Scientists at the department of nanoengineering and the Moores Cancer Center at the University of California, San Diego (UCSD), have coated drug-filled nanoparticles with the membrane of immune cells and showed that these nanosponges target and deliver drugs to inflamed sites in the lungs where they are needed.
To prove the efficacy of their strategy, the researchers filled the coated nanoparticles with the potent anti-inflammatory drug dexamethasone (DEX) and intravenously injected them in mice with inflamed lungs to show that this treated the inflammation completely at drug concentrations that are not effective through standard delivery methods.
Earlier work in the lab of UCSD nanoengineering professor Liangfang Zhang, PhD, used nanoparticles coated with cell membranes derived from the body’s cells to absorb toxins produced by MRSA, treat sepsis, and target cancer cells.
“In this paper, we used a genetic engineering approach to edit the surface proteins on the cells before we collected the membranes. This significantly advanced our technology by allowing us to precisely overexpress certain functional proteins on the membranes or knockout some undesirable proteins,” said Zhang, senior author on the paper.
The strategy exploits the naturally occurring target-ligand binding affinity between a protein (VACM1) upregulated on inflamed endothelial cells to attract immune cells, and its binding partner on immune leucocytes (VLA-4), to produce the biomimetic nanoparticle capable of targeting inflammation.
“We engineered cell membranes to express the full version of VLA4 all the time,” said Joon Ho Park, PhD, a graduate student in Zhang’s lab and first author on the paper. “These membranes constantly overexpress VLA4 in order to seek out VCAM1 and the site of inflammation. These engineered cell membranes allow the nanoparticle to find the inflamed sites, and then release the drug that’s inside the nanoparticle to treat the specific area of inflammation.”
Nanoparticle delivery allows fast, concentrated, and specific delivery of a drug allowing lower doses to have effects comparable to standard methods of delivery.

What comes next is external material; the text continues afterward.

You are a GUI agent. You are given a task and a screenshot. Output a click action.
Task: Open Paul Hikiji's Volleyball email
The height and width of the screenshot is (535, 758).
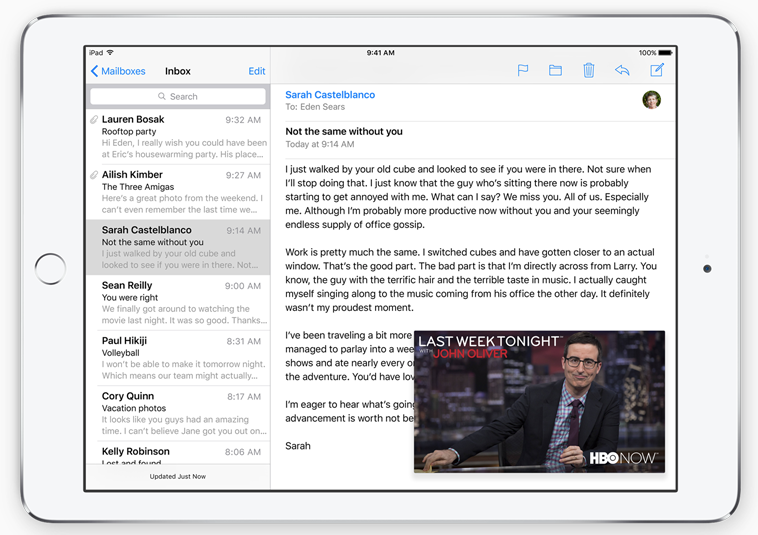tap(180, 358)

The authors showed that DEX accumulates at the inflamed lung tissue at higher levels, faster than standard drug delivery approaches.

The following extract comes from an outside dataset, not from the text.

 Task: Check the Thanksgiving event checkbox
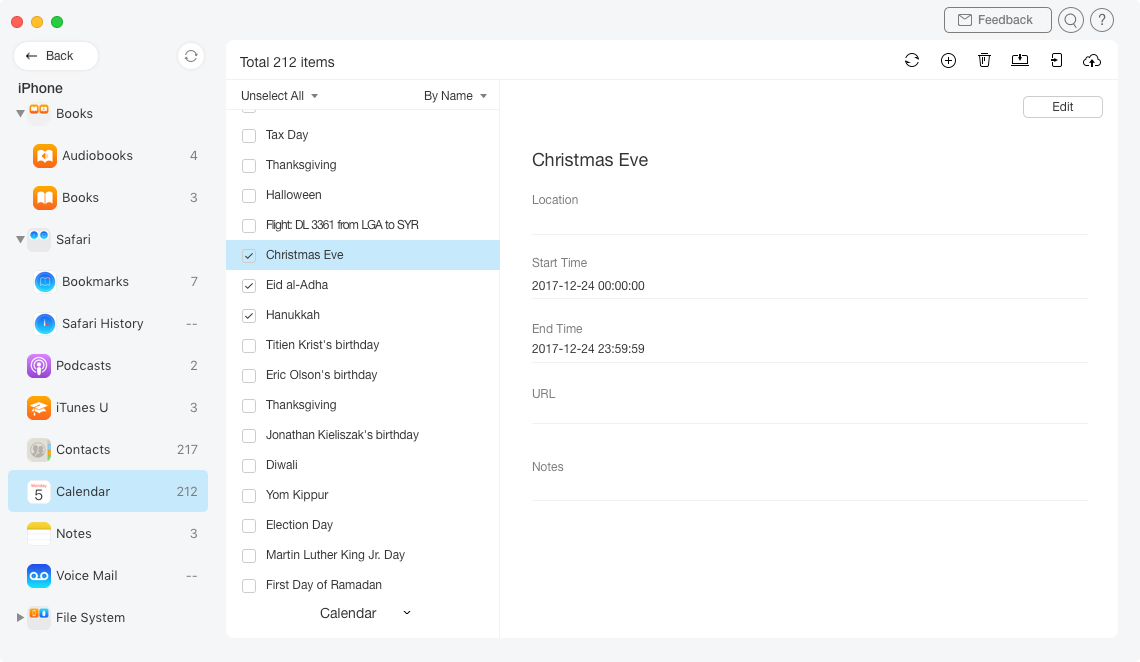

“We’re delivering the exact same drug used in the clinic, but the difference is we’re concentrating the drugs to the point of interest,” said Park. “By having these nanoparticles target the inflammation site, it means a larger portion of the medicine will wind up where it’s needed, and not be cleared out by the body before it can accumulate and be effective.”
This platform strategy can be applied to treat a variety of diseases caused by local inflammation.
“This is a versatile platform, not just for lung inflammation but any type of inflammation that upregulates VCAM1,” said Park. “This technology can be generalized; this engineered cell membrane-coated nanoparticle doesn’t have to overexpress VLA4, it could be swapped out to another protein that can target other areas of the body or accomplish other goals.”
Park and the team engineered VLA4 overexpressing cell membranes by packaging VLA4 genes into a viral vector and introducing these into lab-grown mouse host cells.
In future studies, the team will examine the process using human cell membranes engineered to express the human version of VLA4.
“By leveraging the established gene editing techniques, this study advances the cell membrane-coated nanoparticles to a new level and opens up new opportunities for targeted drug delivery and other medical applications,” said Zhang.
It may still be a while before the technology can be tested in human clinical trials, but the scientists believe these early results are encouraging.